### 抜き出した文章

R.Sppizzichino 氏を想う

震災があった2011年の一昨日。
P.Motianの逝去が報じられたその影で偉大なアーティストが亡くなっていた。

 

 

Roberto Spizzichino氏。
亡くなる7ヶ月前にイタリアで実際にお会いして、工房でシンバルも譲り受け、その後何度かメールのやり取りをするくらい仲良くなったので、酷く落ち込んだ。

奇しくもその訃報を知った日はタワーレコでの店頭コンサート直前で、彼がワタクシに薦めてくれたライドとクラッシュを持って来ていて、それら一式でそのコンサートをまさに演奏しようとした時だった。

 

思えば、2011年になった年始、欧州の友人たちから「スピッツさんがかなり具合が悪いようだけど、早く会いに行った方が良いよ、、」という連絡がきて。

3・11の震災の2週間くらい後 (早くから航空券を取っていたので、震災後で精神不安だったが)にトスカーナ州の片田舎に彼を尋ねた。

 

アメリカ人の友人(ドラマー=J・ウエインステイン氏)がイタリア人の奥さんとイタリア国内に住んでいたので、現地で待ち合わせて3人で彼の工房を訪れたのだ。

スピッツ氏も治療のため放射線を受けていると言っていたが、お前も放射能大丈夫か?と言われたのが彼との最初の会話だった。何故か初めて会ったような気にさせない人だった。

 

最寄り駅から工房のある山の頂上まで車で約40分。お昼過ぎに着いて、スピッツさんの楽しいお話とシンバルを叩きに叩きまくって、しかもシンバルを作る工程まで短い時間で見せてくれたのだ。

手持ちのシンバルを持っていきそれを基準にして選ぶのだが、それこそ時間を無駄にしないように、これならこれを勧める!という風に色々サジェスチョンしてくれて、スムーズにシンバルは選定されて行った。

 

楽しい時間を過ごしているうち外は真っ暗、気づいたら夜の11時を回っていた。ハグをしてスピッツ氏と再会を誓ってお別れ、山を降りて、その夜は地元のホテルに3人とも宿泊した。
ウエインステイン氏の奥さんが、「早くこれを日本に持って帰って、被災した人たちの傷ついた心を癒してあげないとね、、」と言ってくれて、つくづく自分の使命を感じた。

 

 

それから帰国して、すぐに使ってみたら、なかなか難しくて倍音のコントロールがうまくいかず、周りの共演者にも「ちょっとうるさいかもね、、」と言われる始末。

### 用意した資料
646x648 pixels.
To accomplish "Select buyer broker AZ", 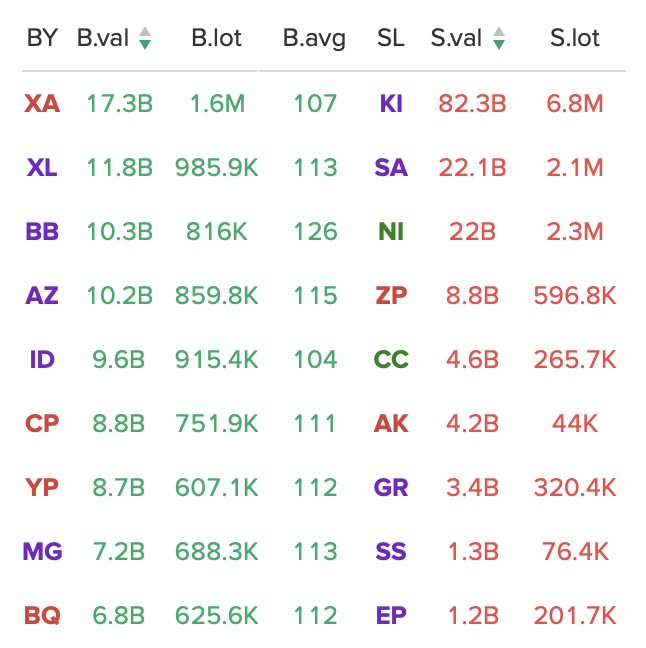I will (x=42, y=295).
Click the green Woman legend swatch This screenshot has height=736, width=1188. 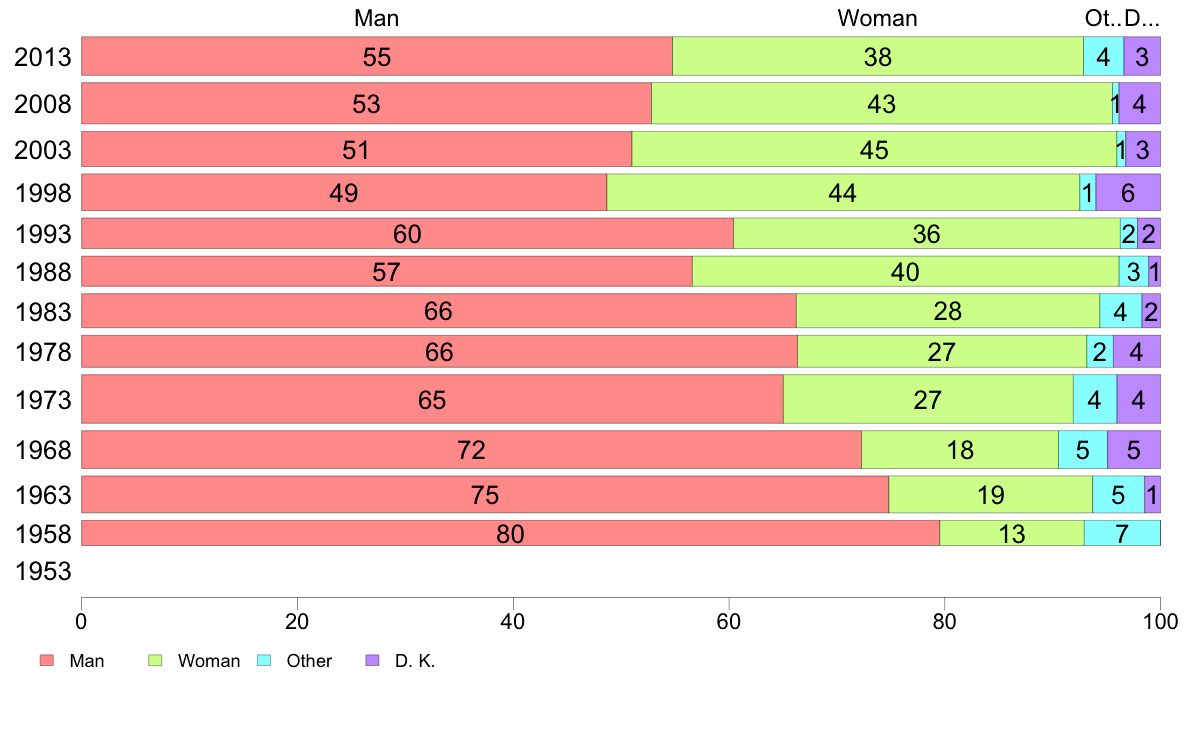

--

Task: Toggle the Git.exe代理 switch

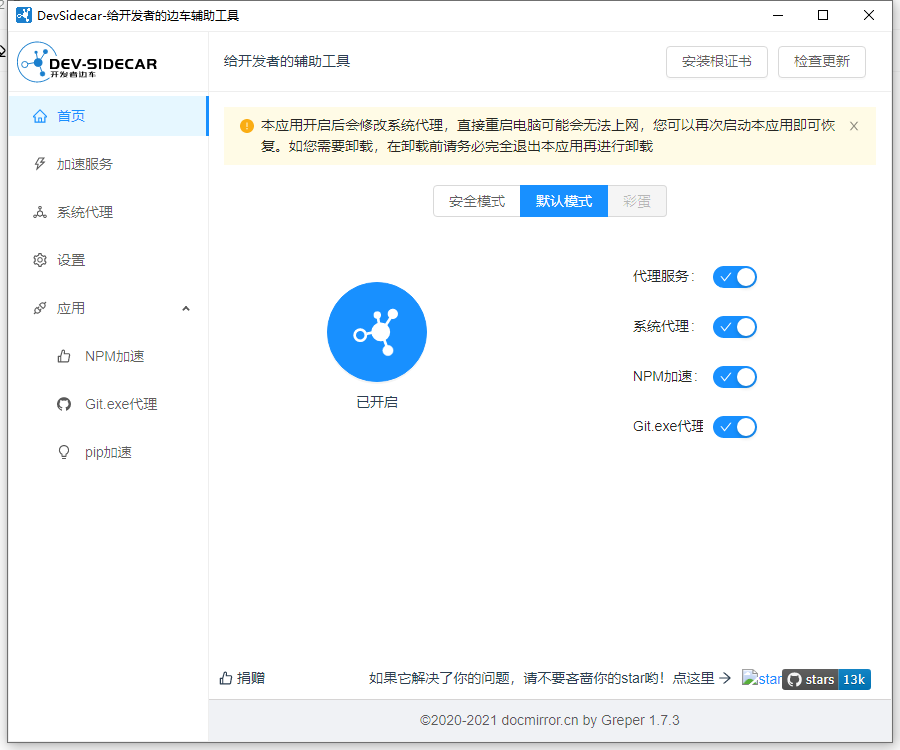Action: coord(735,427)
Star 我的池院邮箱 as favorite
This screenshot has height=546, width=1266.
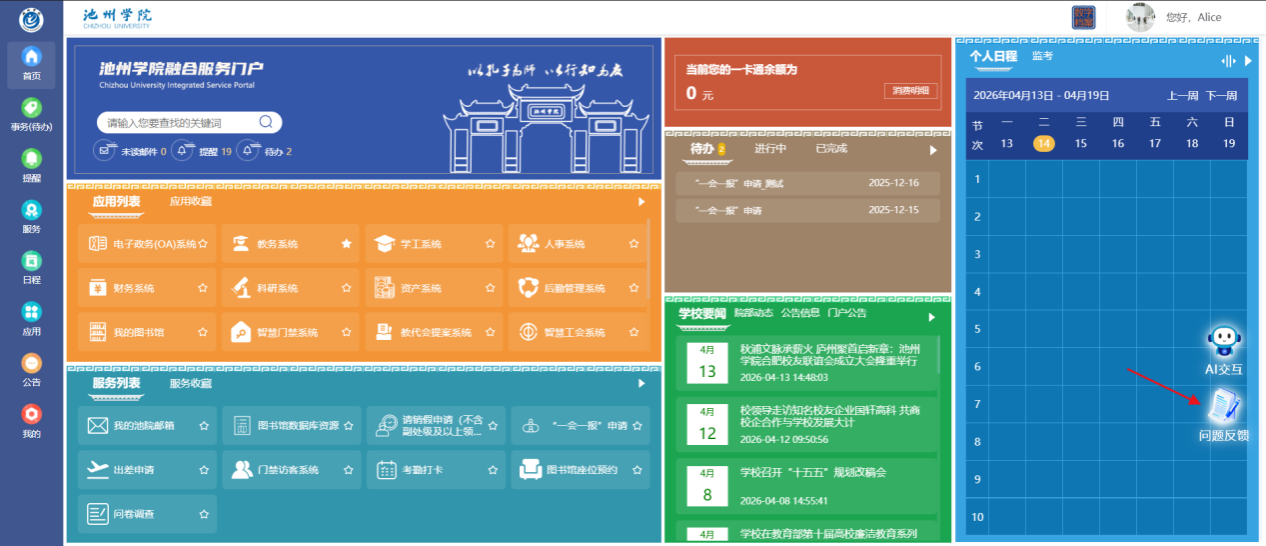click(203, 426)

### やること
a. Spizzichino氏についての文章では、最寄り駅から工房のある山の頂上まで、車でどのくらいかかったとありますか。
b. Spizzichino氏についての文章のうち、「震災があった2011年の一昨日。」から「なったので、酷く落ち込んだ。」までの部分を、そのまま書き写してください。
c. Spizzichino氏についての文章の最後の文のあとに続く部分を書いてください。

### 作業ごとの答え
a. 車で約40分です。

b.
震災があった2011年の一昨日。
P.Motianの逝去が報じられたその影で偉大なアーティストが亡くなっていた。

 

 

Roberto Spizzichino氏。
亡くなる7ヶ月前にイタリアで実際にお会いして、工房でシンバルも譲り受け、その後何度かメールのやり取りをするくらい仲良くなったので、酷く落ち込んだ。

c.
 

音色とこの楽器の持つ可能性は気に入っているが、まだまだ新しいので音色がまだ鉄っぽくてキツイ。

 

最近市場に出回っているシンバルは、すぐに使えるようにわざと暗い音が出るように最初から手が加えてあって、それがワタクシの耳にはすごく不自然に響く、、、だがこのシンバルはもう天然100%なので最初はちょっとまた青くてかなり使いにくいのだ、少しづつ鍛えて現場に慣らしていかないといけない。

 

ある日のギグで大概コントロールが大変なので、ステージの休憩時間にスピッツさんにSkypeで電話したことがあった。彼は別れ際に渡したワタクシのCDをすごく気に入ってくれたみたいで、「ジャズの伝統がしっかり聞こえてくるのに、オリジナルで素晴らしいタッチだ!」「あのシンバルはスペシャルなんだ、だから叩く人もスペシャルでないとうまく扱えないよ、お前なら大丈夫だ!!」と言ってくれて、そのあと良い気分で演奏できたのを覚えている。

 

実は彼は自身が職人としてスペシャルなのだが、少し前までは現役のジャズドラマーだったのだ。実際試奏の時に何度か聴いたが、一節でかなりのモンだと分かるくらいの雰囲気だった。

 

それから半年ほどして飛び込んできた彼の訃報は、本来ワタクシのアイドルでもあるモチアン氏の死よりも酷く堪えた。

 

扱いも十分分かってもう手放せない彼のシンバルは、今でも宝物でありずっと大切に使っている、、

 

あれから丁度7年、、彼を想う。